~vern Onion DDoS

~vern team

Mon, 24 Oct 2022

Hello ~vern members,

We have recently been DDoSed over the Tor network, meaning our onion services were down for a short period of time.

I first noticed strange behavior starting around 9:30 AM UTC, where ~vern onions would time out. I have seen this behavior before, in DuckDuckGoOnion. I didn’t know what it was, so I tried restarting the Tor service, which worked at first. Then it happened again, and when I restarted Tor, the onion sites would simply not connect at all.

I began to wonder if maybe our ISP had blocked tor, or if it was another network issue. I tried using torsocks to cURL vern.cc, which worked on my local machine, but not the tildeserver.

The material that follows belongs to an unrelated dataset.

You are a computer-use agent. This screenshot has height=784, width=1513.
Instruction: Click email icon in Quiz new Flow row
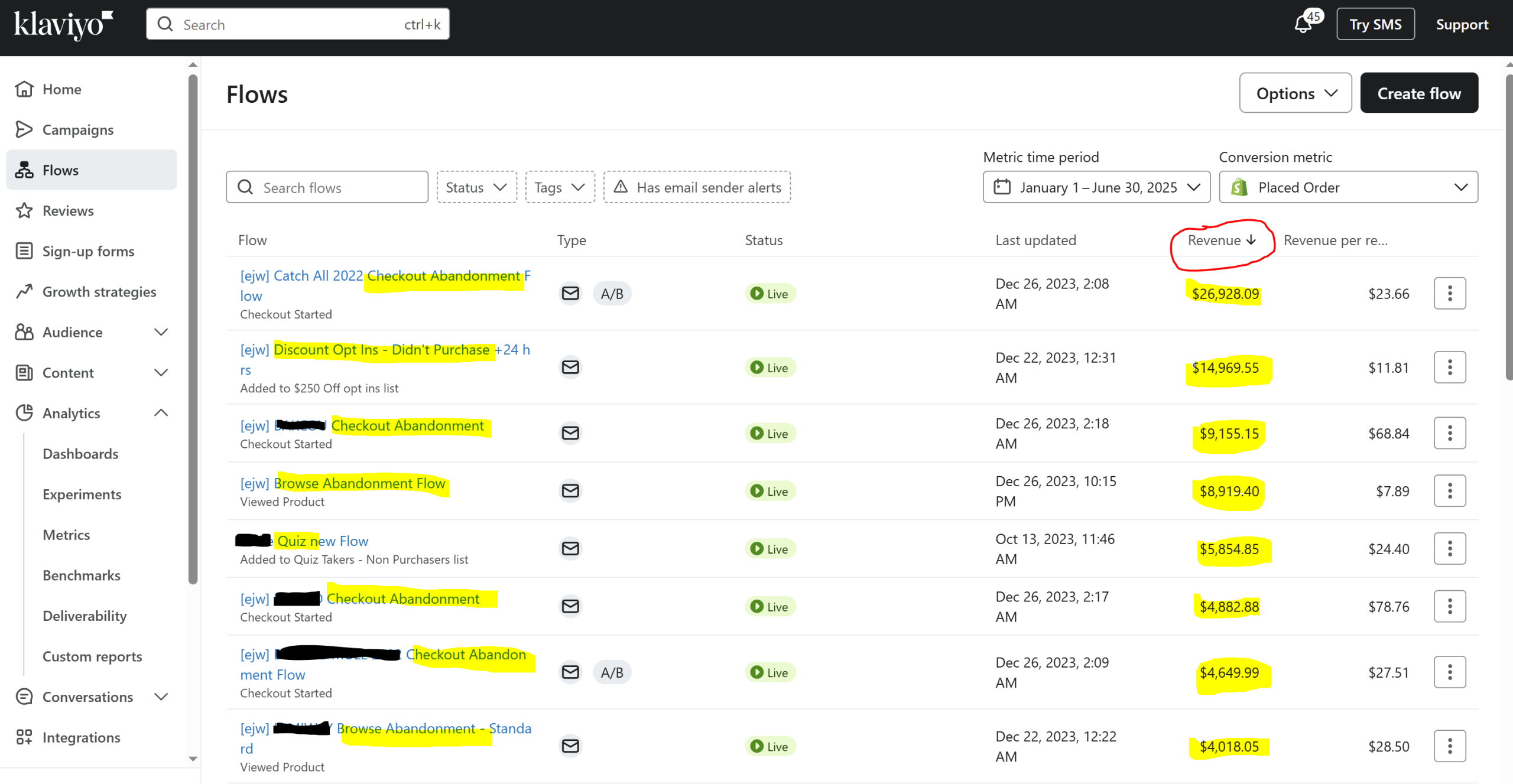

As my suspicions of the ISP grew, I decided to rule out a DoS attack by checking the data usage graphs. The one for October 24th showed a great spike in network usage at 9:30 AM, the time i began noticing the issues.

A graph showing data usage for 2022-10-24

This graph proved that it wasn’t the ISP, and our Tor service was, in fact, being DDoSed over the Tor network. It had to be over the Tor network, because no other services were going down.

I disabled Tor and waited until around 4:00 PM, when I re-enabled Tor and the onion services started working again.

Hopefully, this does not happen again in the future.